Aus den vier Enden des Kreuzes wachsen Hände. Die obere öffnet das Himmelstor, die untere zerschlägt mit einem Hammer das Tor zur Hölle. Eine Hand des Querbalkens krönt Ecclesia, die andere führt ein Schwert, das von oben den Kopf der Synagoga und ihre Brüste durchstößt.
Welche Gefahren die Osterzeit im Spätmittelalter für die Juden mit sich brachte Solche Darstellungen sowie Passionsspiele, die in unerträglicher Ausführlichkeit die Leiden und den Tod Christi darstellten, verfehlten nicht ihre Wirkung auf das breite Publikum. Mitunter wurde die Marter Christi derart wirklichkeitsnah gespielt, daß die Darsteller des Heilands die damit verbundenen Strapazen nicht aushielten und tatsächlich ihren Geist aufgaben.

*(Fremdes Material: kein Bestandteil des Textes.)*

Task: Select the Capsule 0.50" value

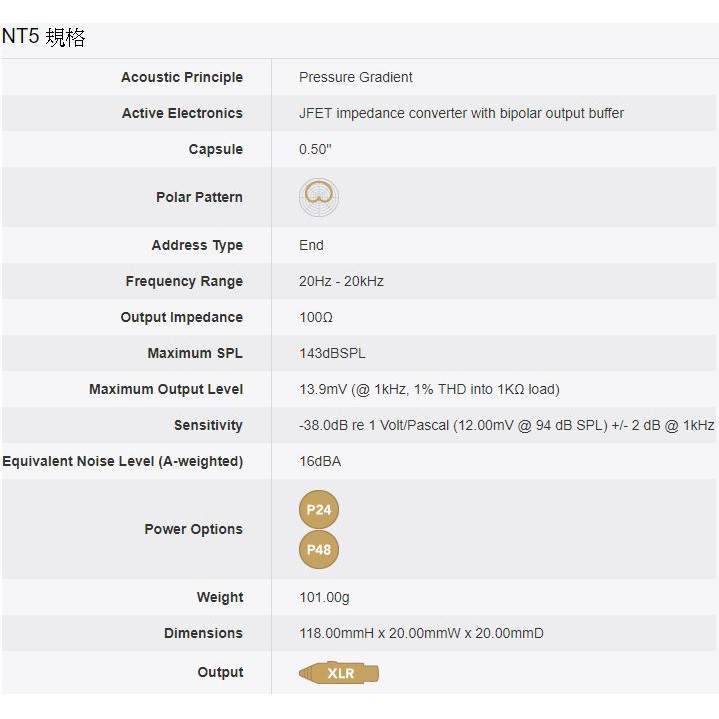Action: (x=315, y=149)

Psychologische Spekulationen über die in diesem speziellen Zusammenhang erlaubte Lust am Verhöhnen, Quälen und schließlich Töten Gottes sparen wir uns.

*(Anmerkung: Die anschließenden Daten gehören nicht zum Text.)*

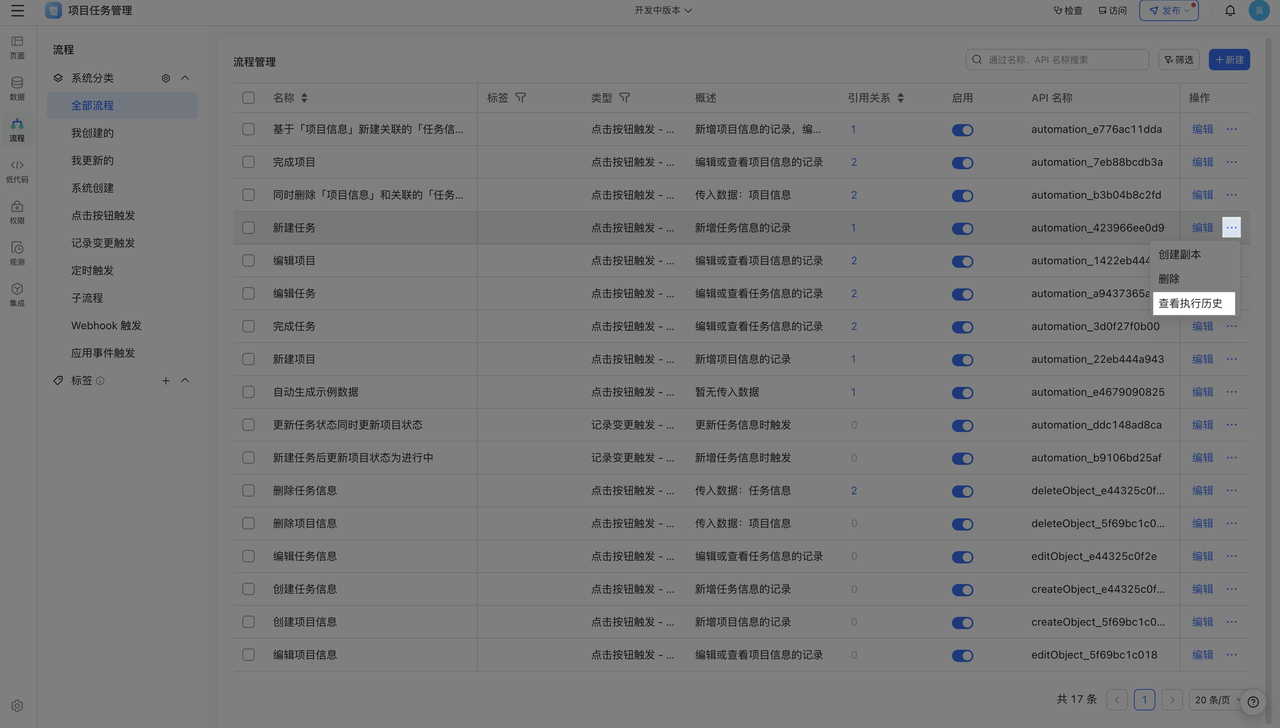
Task: Open the 权限 permissions sidebar icon
Action: coord(17,212)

Wenn die in solchen Spielen (wie etwa dem Alsfelder Passionsspiel) dargestellten Juden schließlich mehrere Tage lang Jesus verhöhnt oder gar mit Hand angelegt hatten, während er immer neue, phantasievoll ausgedachte Qualen litt, war das Publikum in derartige Raserei versetzt, daß ein Gerücht, die Juden hätten den Mord an Jesus an einer geweihten Hostie oder einem Christen wiederholt, nicht selten zu einem realen Massaker an den realen Juden führte. Und nicht selten entsprang ein neuer Kult um einen neuen Lokalheiligen einem solchen österlichen Aufruhr.

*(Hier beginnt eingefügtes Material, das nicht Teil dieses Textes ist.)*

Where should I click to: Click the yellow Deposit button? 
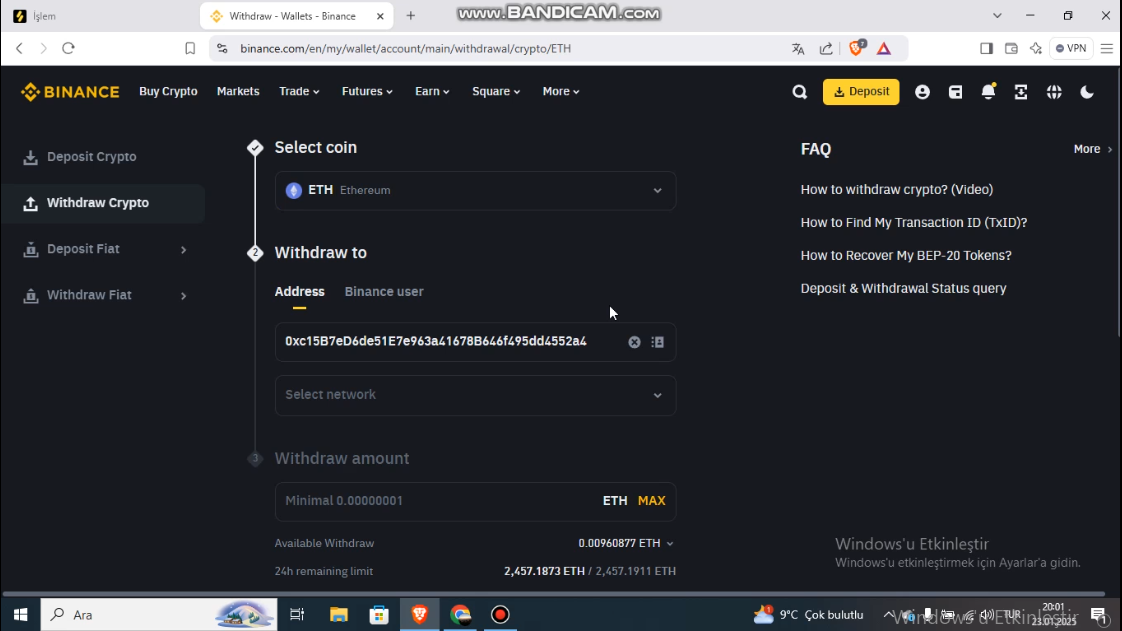(861, 92)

Wie das Mittelalter noch lange nachwirkte Wenn so ein Heiliger - etwa der selige Simon von Trient - einmal geschaffen war, mußte an der Geschichte auch etwas dran sein: 1893 argumentierte Pfarrer Joseph Deckert (der einem Platz in Wien Währing seinen umstrittenen Namen gegeben hat) in einem seiner insgesamt 13 antisemitischen Ergüsse, daß die seinerzeitige Hinrichtung von 14 Juden zu Recht erfolgt sein müsse, denn:
"Ein Kirchenfürst, der Bischof von Trient hätte einen entsetzlichen Justizmord begangen gegen die unschuldigen Juden; auch der päpstliche Stuhl hätte sich durch die Approbation der Prozeßacten, durch die Gestattung der Verehrung des hl. Simon in Trient an anderen Orten, und durch dessen Eintragung in das Martyrologium Romanum dieses Frevels mitschuldig gemacht und in einer auf den Kult bezüglichen Angelegenheit geirrt."
Derlei Irrtümer sind nach Deckert undenkbar.
1965 hob die Ritenkongregation in Rom nach neuerlicher Überprüfung der Prozeßakten von 1475 die Verehrung des "Beatus Simoninus" auf.